Me: "He's wiggly. How about Wiggles?"

Her: "Wiggles is a good name. But he's tiny!"

Me: "Okay, how about Mr. Tiny Wiggles?"

Suddenly appearing hubby: "Mr. Tiny Wiggles is an excellent name for that caterpillar."

Her (silenty): "You guys are weird. I'm glad you're not my parents."

So I plan to make the push for Mr. Tiny Wiggles, because I think that's just an all-around great name. Well, maybe not for a penis. But otherwise, a great name.
Thursday, May 10, 2007

No hippie chick

The hubby and I have recently stepped up our greenie efforts. We replaced all 32 lightbulbs in our house with fluorescents (do NOT ask the cost), we've taken to unplugging all electronics not in use, and we're going to start air-drying our clothes. Well, we're going to start thinking about air-drying our clothes.

So when I was shopping recently, I decided that I should be a bit better about what sort of body products I buy. I headed over to the eco-aisle in our neighborhood grocery store and found an all-natural, biodegradable, herbal body wash. The packaging was boring, but not in a scary-culty Dr. Bronner's Castile Soap sort of way, and one of the herbs listed was lavender, which is one of my favorites. So into the basket it went.

The next morning I showered with the body wash without incident. A few hours later, I was sitting at my desk when I found myself becoming unusually nostalgic for my days as a poor but noble environmental organizer. What's going on? I wondered. I'm never nostalgic for that time. I was broke and exploited and worked 100-hour weeks and had no life! What the he--

Patchouli. Fucking patchouli. Fucking goddamned patchouli was one of the four herbs contained in the body wash, which I would have known if I had read past the word "lavender." But I hadn't, and so I reeked of patchouli, and no amount of scrubbing with my lovely but distinctly unbiodegradable grapefruit body scrub that night made it come off. So I spent the next few days skulking around, too embarrassed to even leave the house, smelling like hippie.

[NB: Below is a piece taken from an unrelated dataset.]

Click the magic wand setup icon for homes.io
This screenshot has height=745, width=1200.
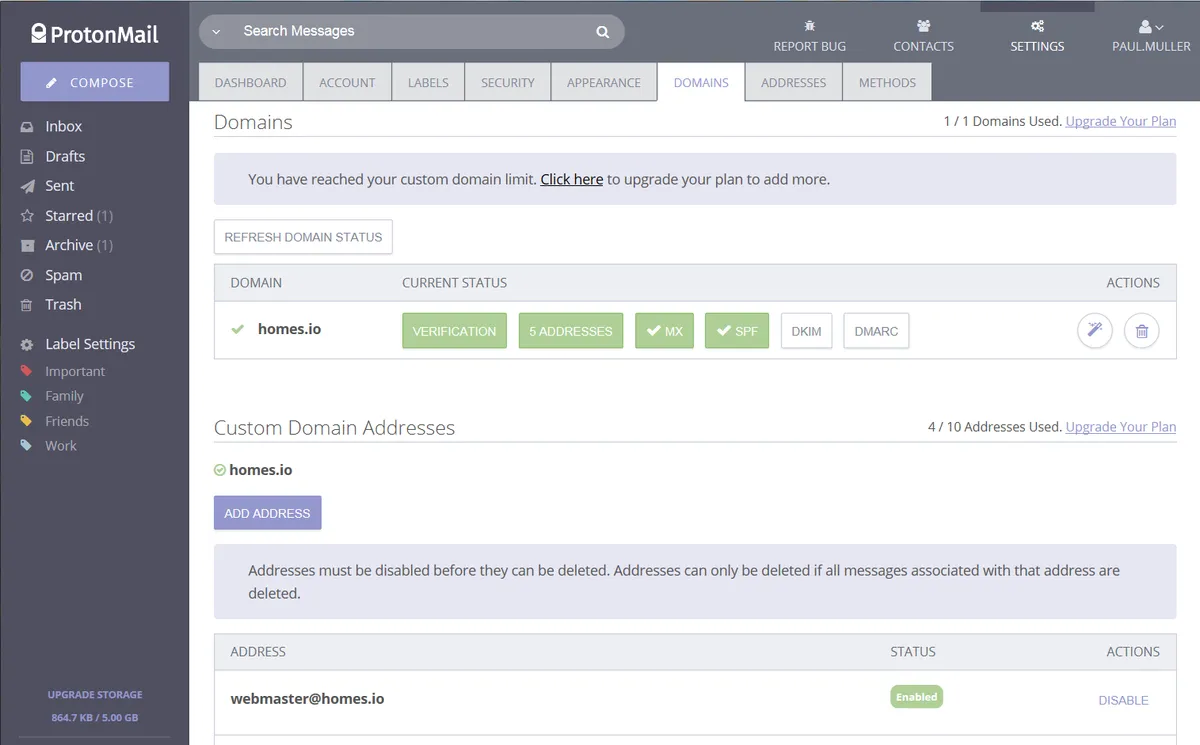tap(1094, 330)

But let us be patently clear. Yes, I used to work as an environmental organizer in Santa Barbara. Yes, I employed a number of hippies in my office, including a hippie from Kentucky who had ended up in Santa Barbara because his VW van had broken down there. Yes, that hippie ended up sleeping on my couch for $100 a month after his other hippie friends repaired the bus and drove off without him in the middle of the night. Yes, the hippie ended up choosing a closet over the couch and slept in the closet each night and would emerge Jesus-like from the closet each morning, evoking obvious Real Genius comparisons that no one seemed to make but me. Yes, the hippie started inviting other hippies over, until one day one of the other hippies started stashing stolen electronic gear in the apartment and my other roommates and I told our hippie roommate that the other hippies were no longer welcome. Yes, our hippie then ditched his job and ditched the apartment without warning and stuck us with a huge phone bill. Yes, that hippie was eventually replaced by two other hippies who came to Santa Barbara from Boston by hopping a train. Yes, those two new hippies showed up with fleas. Yes, the two new hippies then clogged our showers and sinks with hippie goo when they bathed for the first time in however many days, costing me my security deposit.

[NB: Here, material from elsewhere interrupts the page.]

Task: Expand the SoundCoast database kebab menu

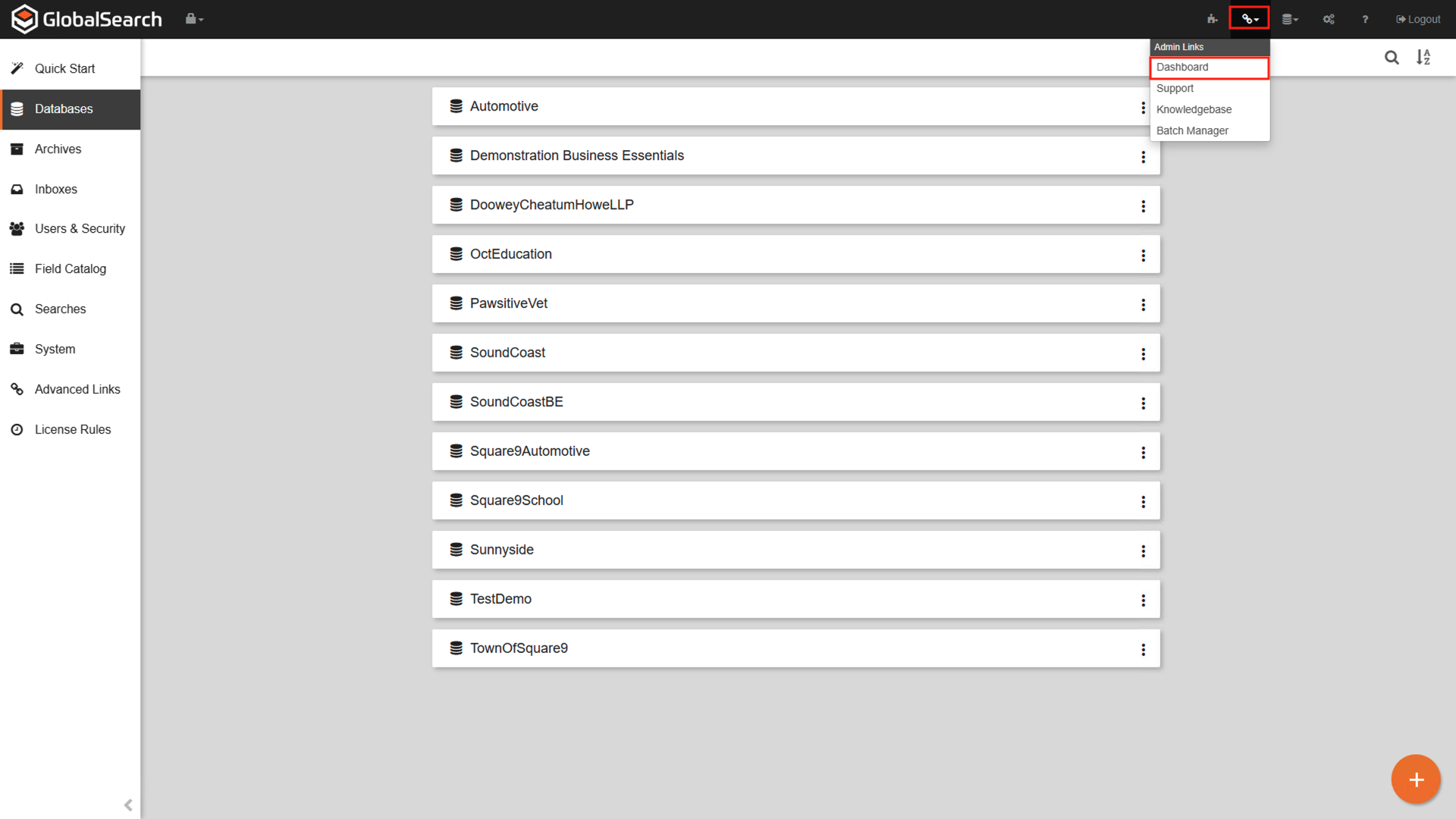Action: [x=1143, y=354]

BUT. I. am. not. a. hippie. Or as I put it to the hubby a few weeks' back when we were watching a documentary on the Altamont Free Concert:

"Man, I would have made the worst hippie."

"Why?"

"Because I hate crowds and I hate hippies."

And people wonder why I never went to Burning Man.
Wednesday, May 09, 2007

Does Chuck E. Cheese do limo valet?

Don't ask me how or why I came across this today (okay, fine, my birthday's coming up and I can't decide what I feel like doing), but this is from a few-months-old Time article about kids' birthday parties:

"Ask a parent about birthday parties and you'll probably get a sigh and a description of the last party their kid went to — limousine service, a petting zoo or Ferris wheel, and definitely elaborate goody bags — followed by their despair at having to organize their own equally expensive party for their child's birthday."

First Time names all 5 billion of us the Person of the Year, then they craft a lede and story that all 5 billion of us can relate to. Truly the magazine of the people.